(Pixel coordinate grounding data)
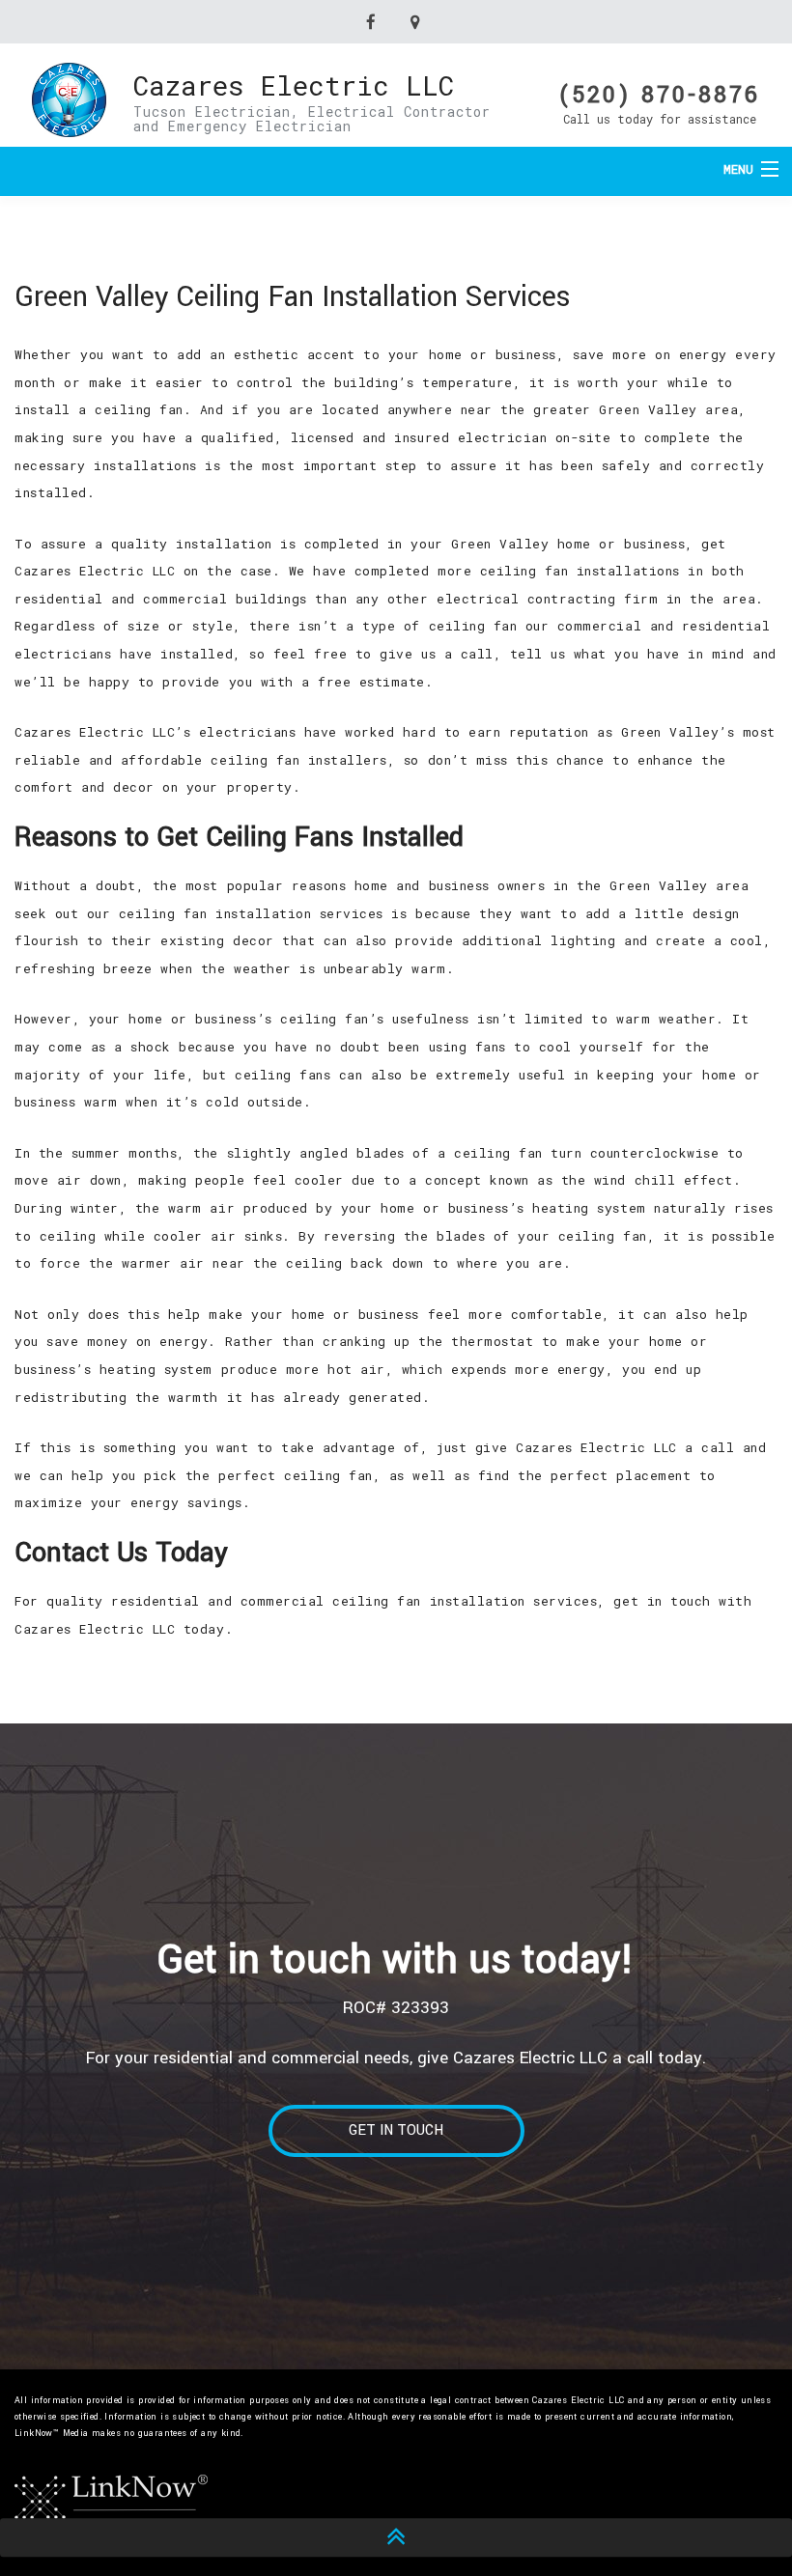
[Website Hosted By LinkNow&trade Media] (111, 2499)
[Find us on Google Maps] (418, 22)
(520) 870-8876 (659, 93)
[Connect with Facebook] (373, 22)
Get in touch (396, 2130)
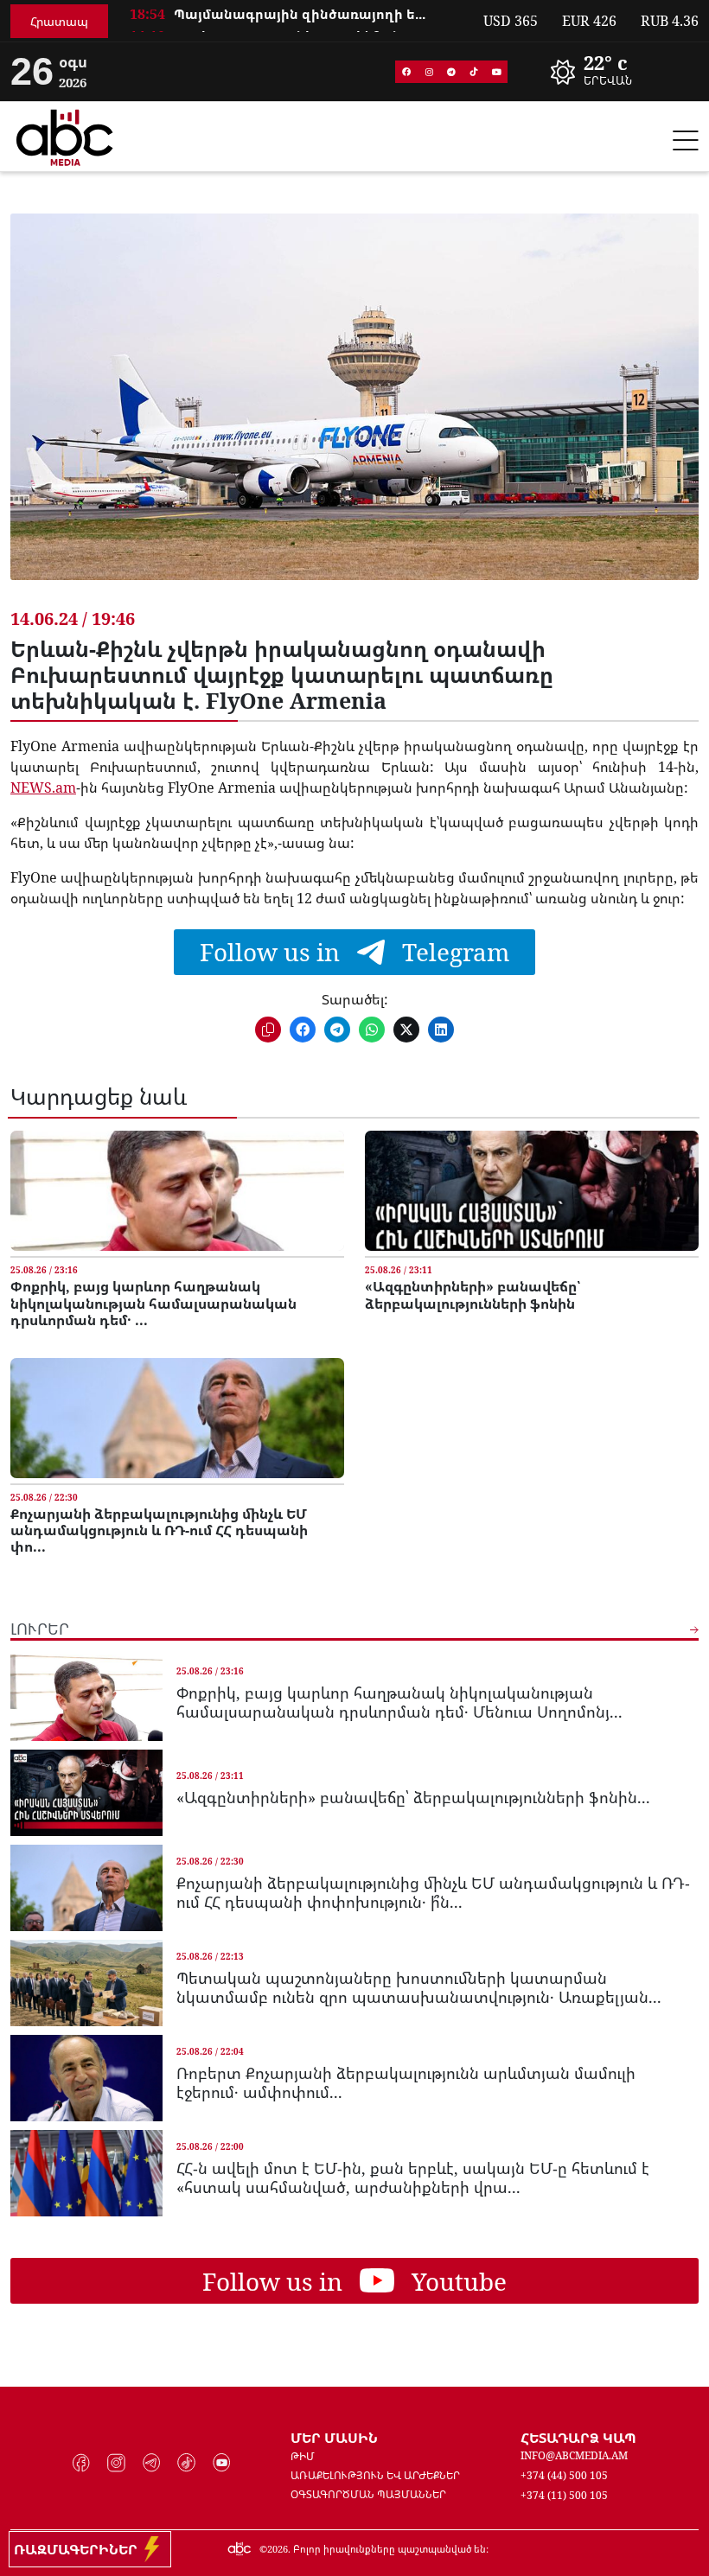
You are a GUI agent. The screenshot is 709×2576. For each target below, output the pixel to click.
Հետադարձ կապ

## Work to complete
Please give the data again in full, exactly as written, but without any images.

## Answer area
[Website Hosted By LinkNow&trade Media] (111, 2499)
[Find us on Google Maps] (418, 22)
(520) 870-8876 (659, 93)
[Connect with Facebook] (373, 22)
Get in touch (396, 2130)
You are a GUI agent. The screenshot is 709×2576. For each target below, output the pixel to click.
Հետադարձ կապ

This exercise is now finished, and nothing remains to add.